Look below for the line containing "Identify the click"; from there through the line containing "[textbox] (196, 551)", both lines included, please set down each line exactly and nothing else.

* **Data provided**:
______
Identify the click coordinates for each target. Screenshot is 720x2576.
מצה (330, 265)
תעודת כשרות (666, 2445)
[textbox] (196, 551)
______
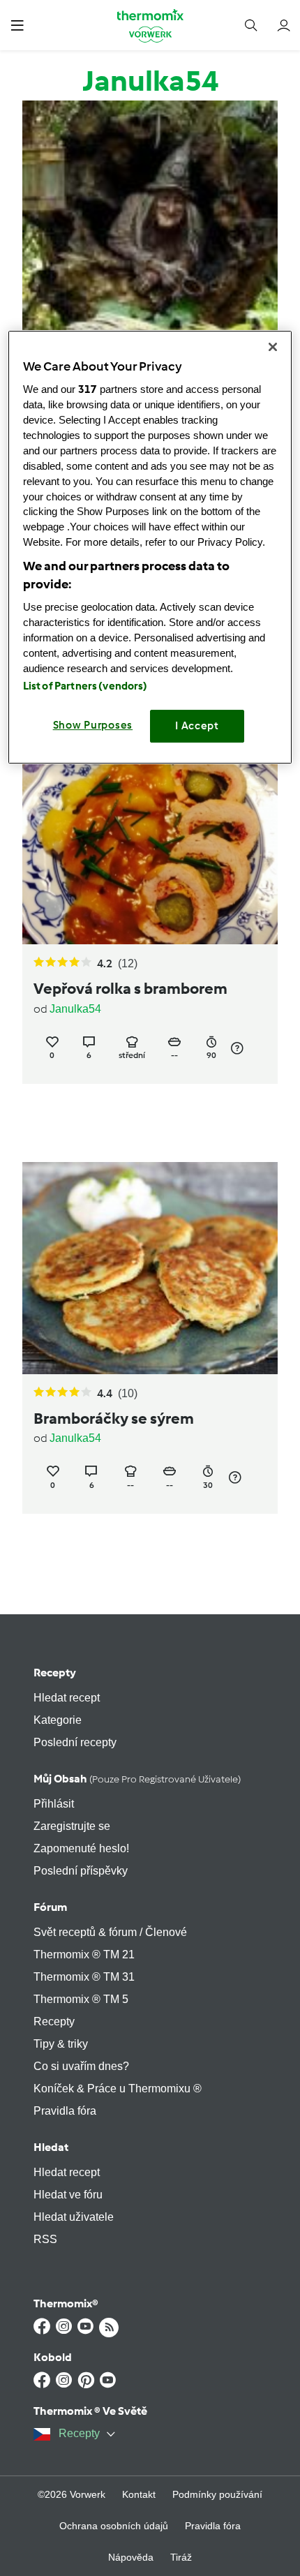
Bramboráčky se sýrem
______
* **Response to this exercise**:
Identify the click coordinates for each target. Screenshot is 720x2576.
מצה (330, 265)
תעודת כשרות (666, 2445)
[textbox] (196, 551)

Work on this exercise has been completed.